1. No one has any problems with men fathering children no matter what
their age. You could argue that mothers contribute care and fathers
contribute cash, so older fathers are still okay. But in that case,
there should be equal opprobrium for men fathering children when they
can't afford to support them. That is frowned on, but not enough to
make headlines. When will we see "Ten thousand in debt and fathering
more"?

2. People have children when they're completely unprepared to look
after them, often even without wanting them.   I'd support a 60+ woman
having kids she wants over someone who doesn't really want kids having
them anyway. Adriana's kids are not likely to end up in care.

3. Its tragic that she died when they were so young. But that's
happened to lots of younger mothers, too. True, her being 60+ raised
the odds, but again, would we prohibit mothers who had higher odds of
dying? That would exclude a lot of the third world - especially young
mothers vulnerable to dying in childbirth.
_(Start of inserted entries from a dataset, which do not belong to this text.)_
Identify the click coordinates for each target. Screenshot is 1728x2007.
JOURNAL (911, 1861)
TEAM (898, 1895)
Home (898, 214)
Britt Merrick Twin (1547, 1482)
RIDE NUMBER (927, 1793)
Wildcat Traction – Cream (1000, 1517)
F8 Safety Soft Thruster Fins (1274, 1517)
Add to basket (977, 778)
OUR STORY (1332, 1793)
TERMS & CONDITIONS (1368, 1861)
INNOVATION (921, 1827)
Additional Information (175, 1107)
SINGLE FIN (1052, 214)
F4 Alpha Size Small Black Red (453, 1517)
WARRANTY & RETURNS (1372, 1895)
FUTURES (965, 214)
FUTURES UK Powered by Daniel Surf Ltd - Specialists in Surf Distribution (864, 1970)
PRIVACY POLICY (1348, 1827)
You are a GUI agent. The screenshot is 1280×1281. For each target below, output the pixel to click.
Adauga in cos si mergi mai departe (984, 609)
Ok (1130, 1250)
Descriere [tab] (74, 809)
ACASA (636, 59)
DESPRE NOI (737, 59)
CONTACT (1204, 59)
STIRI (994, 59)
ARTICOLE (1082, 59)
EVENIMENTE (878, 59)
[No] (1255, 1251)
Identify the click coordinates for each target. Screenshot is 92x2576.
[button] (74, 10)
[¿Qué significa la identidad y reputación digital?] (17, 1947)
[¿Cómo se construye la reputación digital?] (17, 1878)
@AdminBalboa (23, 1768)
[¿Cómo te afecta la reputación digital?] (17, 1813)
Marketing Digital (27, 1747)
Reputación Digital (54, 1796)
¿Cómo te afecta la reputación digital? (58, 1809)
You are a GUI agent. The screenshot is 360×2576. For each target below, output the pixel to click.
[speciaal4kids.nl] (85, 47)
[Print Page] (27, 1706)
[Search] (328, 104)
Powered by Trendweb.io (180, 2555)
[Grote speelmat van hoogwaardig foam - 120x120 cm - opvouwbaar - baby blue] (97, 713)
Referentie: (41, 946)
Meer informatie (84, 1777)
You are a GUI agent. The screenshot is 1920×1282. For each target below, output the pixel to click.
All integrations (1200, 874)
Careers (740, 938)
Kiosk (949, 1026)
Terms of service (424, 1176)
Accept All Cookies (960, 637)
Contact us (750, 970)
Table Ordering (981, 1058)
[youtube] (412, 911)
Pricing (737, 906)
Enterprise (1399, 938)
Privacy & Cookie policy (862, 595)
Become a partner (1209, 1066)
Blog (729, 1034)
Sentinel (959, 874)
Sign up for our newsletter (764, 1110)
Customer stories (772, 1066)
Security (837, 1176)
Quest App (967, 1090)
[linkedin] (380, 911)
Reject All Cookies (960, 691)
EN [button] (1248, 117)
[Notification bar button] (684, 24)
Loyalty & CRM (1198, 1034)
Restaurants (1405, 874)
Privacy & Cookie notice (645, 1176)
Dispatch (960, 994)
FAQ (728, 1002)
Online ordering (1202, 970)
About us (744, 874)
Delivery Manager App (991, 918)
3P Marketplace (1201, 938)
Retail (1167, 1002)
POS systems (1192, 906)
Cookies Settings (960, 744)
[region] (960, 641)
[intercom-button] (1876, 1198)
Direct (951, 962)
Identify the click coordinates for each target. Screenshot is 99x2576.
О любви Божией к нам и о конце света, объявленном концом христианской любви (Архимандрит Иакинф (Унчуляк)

4. No one seems to object to a woman of 60+ *raising* children.
Grandmothers are taking on grandkids all the time, when their children
can't or won't be parents. So the objection is to her bearing them. I
figure it's her body, it's up to her. I personally wouldn't do it, but
it's her call.

I think it's more about the expectation that a woman who is 60-
something is old and out of it, while a man of the same age is
vigorous and mature. If we headlined every man who became a Dad at
60+, there'd be no room for any other news. I think Hite is right, and
it's essentially a sexist objection.

> > Yeah. I kind of agree with her.
>
[quoted text clipped - 18 lines]
> > > there is sound reason that we look askance at them
> > > Vivienne Parry
kippa - 23 Sep 2009 20:50 GMT
> The reason it doesn't freak me out is that I think it's a double
> standard in several ways.
[quoted text clipped - 6 lines]
> make headlines. When will we see "Ten thousand in debt and fathering
> more"?

Talking here about *extreme* IVF only.
As long as men are physically able to father children, they have the
natural right to do so.
In the case of older women, they may have a legal right, but ability
to exercise it is contingent on a number of things, not least of which
is economic privilege.
From sexism to classism.

> 2. People have children when they're completely unprepared to look
> after them, often even without wanting them.   I'd support a 60+ woman
> having kids she wants over someone who doesn't really want kids having
> them anyway. Adriana's kids are not likely to end up in care.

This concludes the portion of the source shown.